RESP atomic charges were derived for the central fragment of N^τ-(1,2,3-trihydroxypropan-2-yl)histidine (HIQ) aminoacid. This modified aminoacid can be found in dihydroxyacetone kinases and structurally-related transcriptional regulators, as the result of the reaction of dihydroxyacetone with a specific histidine residue (Erni et al. Cell. Mol. Life Sci. 63, 890-900, 2006). Other possible names are tele-(1,2,3-trihydroxypropan-2-yl)histidine, 1-[1,2-dihydroxy-1-(hydroxymethyl)ethyl]-L-histidine, Nε2-trihydroxypropan-2-yl-histidine or 1'-(1,2,3-trihydroxyprop-2-yl)-L-histidine.

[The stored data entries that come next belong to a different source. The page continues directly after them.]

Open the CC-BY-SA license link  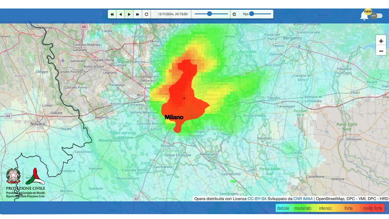(x=257, y=199)
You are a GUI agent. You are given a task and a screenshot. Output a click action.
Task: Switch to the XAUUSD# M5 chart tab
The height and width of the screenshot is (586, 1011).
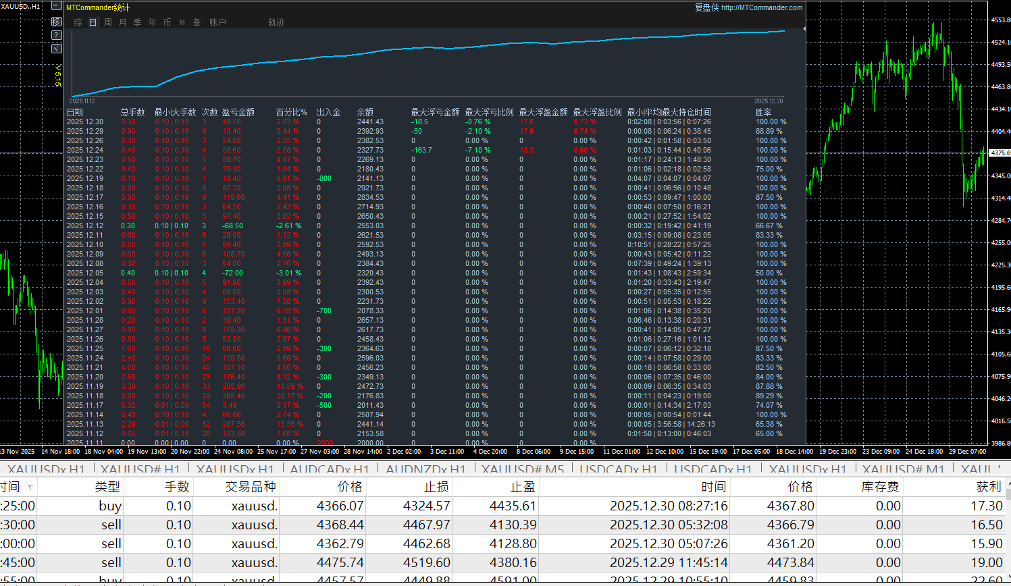coord(523,469)
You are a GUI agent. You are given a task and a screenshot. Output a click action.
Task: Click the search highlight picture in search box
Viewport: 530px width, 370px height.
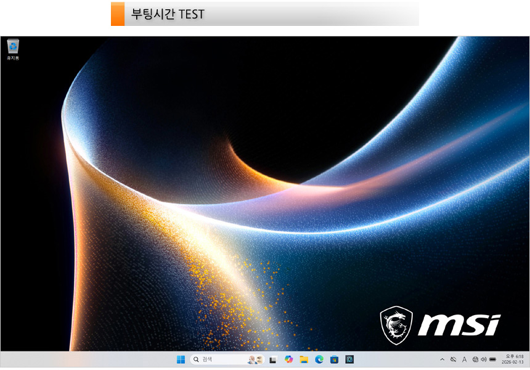click(256, 360)
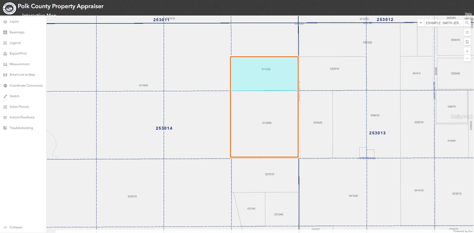Open the Basemaps gallery
Image resolution: width=474 pixels, height=233 pixels.
coord(17,32)
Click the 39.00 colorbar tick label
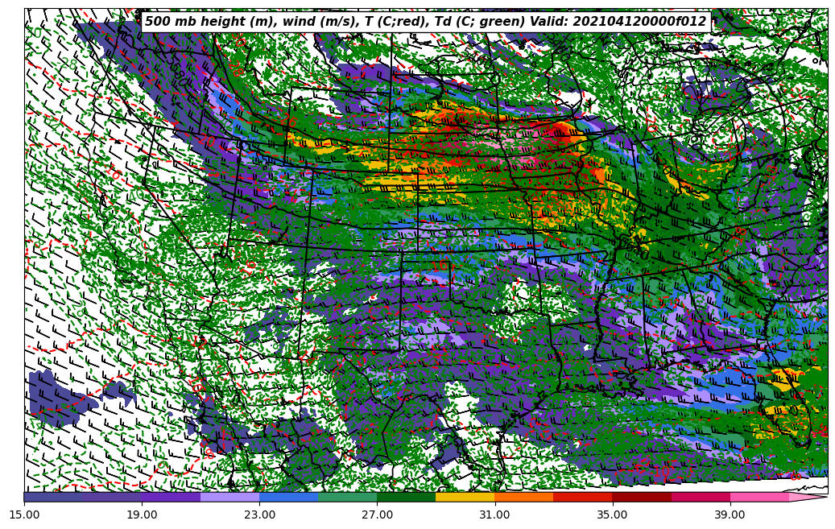The height and width of the screenshot is (529, 835). click(x=730, y=514)
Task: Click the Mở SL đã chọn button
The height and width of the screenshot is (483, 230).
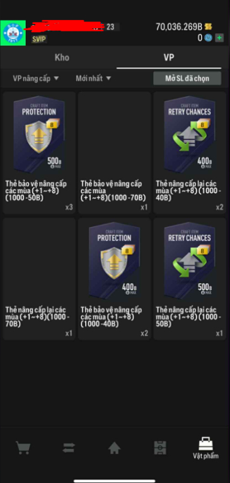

The atomic charges were derived using two conformations for N-acetyl-N^τ-(1,2,3-trihydroxypropan-2-yl)histidine-N'-methylamide (ACE-HIQ-NME), one close to that found in the α-helix (φ=-80.96, ψ=-17.24) and another to that in the β-sheet (φ=-141.36, ψ=135.44) secondary structure. In both conformations, χ₁ is gauche(-) (χ₁=-59.67 and χ₁=-59.10, respectively). The initial conformation for the ACE-HIQ-NME sidechain was taken from a protein model (by homology with that of Siebold et al. J. Biol. Chem. 278, 48236-44, 2003) in which the trihydroxypropanyl moiety is hydrogen-bonded to other protein residues and makes no intra-residue hydrogen bonds with the substituted histidine. Geometry optimization of the two conformations was performed in Gamess-US, at the Hartree-Fock level of theory using the 6-31G** basis set.

Molecular electrostatic potential (MEP) computation and charge fitting were carried out through the R.E.D. Server. MEP were obtained with Gaussian 03 at the B3LYP/cc-pVTZ theory level (Polarized Continuum Model using the Integral Equation Formalism, mimicking the diethylether environment) and using the Connolly surface algorithm. The molecular orientation of each optimized structure was controlled using the rigid-body re-orientation algorithm, with four orientations being used for each conformation. Charge derivation for the HIQ fragment was carried out by using ACE-HIQ-NME and by setting two intra-molecular charge constraints to zero for the ACE and NME residues during the charge fitting step. A RRMS of 0.13085 was obtained.

The all-atom force field library is suitable for MD simulations using the Duan et al. AMBER force field.